• The data:

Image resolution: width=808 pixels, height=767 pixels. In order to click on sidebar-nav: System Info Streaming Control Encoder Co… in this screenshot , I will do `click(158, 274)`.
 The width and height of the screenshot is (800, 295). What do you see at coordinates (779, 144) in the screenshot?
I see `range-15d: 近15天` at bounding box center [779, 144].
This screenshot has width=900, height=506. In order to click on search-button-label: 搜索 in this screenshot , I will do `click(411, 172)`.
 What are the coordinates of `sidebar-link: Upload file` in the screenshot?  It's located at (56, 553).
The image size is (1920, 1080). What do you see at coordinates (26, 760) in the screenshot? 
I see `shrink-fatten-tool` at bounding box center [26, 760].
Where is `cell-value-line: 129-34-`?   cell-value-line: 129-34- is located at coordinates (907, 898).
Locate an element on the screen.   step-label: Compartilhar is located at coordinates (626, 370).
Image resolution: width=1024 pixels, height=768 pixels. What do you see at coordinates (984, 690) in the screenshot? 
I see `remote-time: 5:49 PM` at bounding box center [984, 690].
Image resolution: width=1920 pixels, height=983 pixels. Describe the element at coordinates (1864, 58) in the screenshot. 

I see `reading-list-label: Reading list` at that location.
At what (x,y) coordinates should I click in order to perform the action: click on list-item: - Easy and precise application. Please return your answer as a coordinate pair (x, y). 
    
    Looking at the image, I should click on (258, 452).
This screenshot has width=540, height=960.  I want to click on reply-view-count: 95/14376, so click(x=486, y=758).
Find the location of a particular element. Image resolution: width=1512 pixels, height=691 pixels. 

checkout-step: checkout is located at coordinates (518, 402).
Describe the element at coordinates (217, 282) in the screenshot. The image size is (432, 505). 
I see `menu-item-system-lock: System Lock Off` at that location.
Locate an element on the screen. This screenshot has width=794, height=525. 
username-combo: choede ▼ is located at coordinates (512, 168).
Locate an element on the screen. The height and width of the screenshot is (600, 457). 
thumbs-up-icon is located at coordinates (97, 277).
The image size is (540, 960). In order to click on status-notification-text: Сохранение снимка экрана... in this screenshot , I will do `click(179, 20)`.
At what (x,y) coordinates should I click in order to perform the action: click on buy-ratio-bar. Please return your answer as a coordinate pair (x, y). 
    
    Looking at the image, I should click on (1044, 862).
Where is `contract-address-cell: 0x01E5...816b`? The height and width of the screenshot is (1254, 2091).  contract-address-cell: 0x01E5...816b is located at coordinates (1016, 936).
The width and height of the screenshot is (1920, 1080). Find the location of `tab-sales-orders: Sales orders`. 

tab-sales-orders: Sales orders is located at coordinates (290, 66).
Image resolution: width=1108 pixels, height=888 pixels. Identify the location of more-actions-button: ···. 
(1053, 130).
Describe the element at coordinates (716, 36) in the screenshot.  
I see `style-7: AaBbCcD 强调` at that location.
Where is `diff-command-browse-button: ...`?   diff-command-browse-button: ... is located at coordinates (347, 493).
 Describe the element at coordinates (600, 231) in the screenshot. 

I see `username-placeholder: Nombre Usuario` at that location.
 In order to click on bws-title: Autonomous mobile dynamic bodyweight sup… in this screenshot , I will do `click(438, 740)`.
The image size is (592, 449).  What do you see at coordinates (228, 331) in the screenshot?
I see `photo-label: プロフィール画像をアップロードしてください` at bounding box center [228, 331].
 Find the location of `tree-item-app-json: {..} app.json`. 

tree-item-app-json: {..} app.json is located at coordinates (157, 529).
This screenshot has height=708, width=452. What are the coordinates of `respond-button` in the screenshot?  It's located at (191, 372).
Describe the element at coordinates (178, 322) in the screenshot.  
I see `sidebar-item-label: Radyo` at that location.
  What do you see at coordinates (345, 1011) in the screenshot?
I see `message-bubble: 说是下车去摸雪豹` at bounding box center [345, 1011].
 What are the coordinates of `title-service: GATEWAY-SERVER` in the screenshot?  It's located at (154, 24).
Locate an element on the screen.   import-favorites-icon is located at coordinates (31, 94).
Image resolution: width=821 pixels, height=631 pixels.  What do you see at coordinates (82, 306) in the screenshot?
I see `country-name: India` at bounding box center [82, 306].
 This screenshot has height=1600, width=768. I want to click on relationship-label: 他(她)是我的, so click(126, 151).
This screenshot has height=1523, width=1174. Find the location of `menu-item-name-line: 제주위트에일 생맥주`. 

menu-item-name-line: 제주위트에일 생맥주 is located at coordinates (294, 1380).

• Exercise description: Reproduce, word for word, the lines of the data above from the line with "What do you see at coordinates (345, 1011)" to the line with "coordinates (31, 94).", both of those lines included.

• Result below:
  What do you see at coordinates (345, 1011) in the screenshot?
I see `message-bubble: 说是下车去摸雪豹` at bounding box center [345, 1011].
 What are the coordinates of `title-service: GATEWAY-SERVER` in the screenshot?  It's located at (154, 24).
Locate an element on the screen.   import-favorites-icon is located at coordinates (31, 94).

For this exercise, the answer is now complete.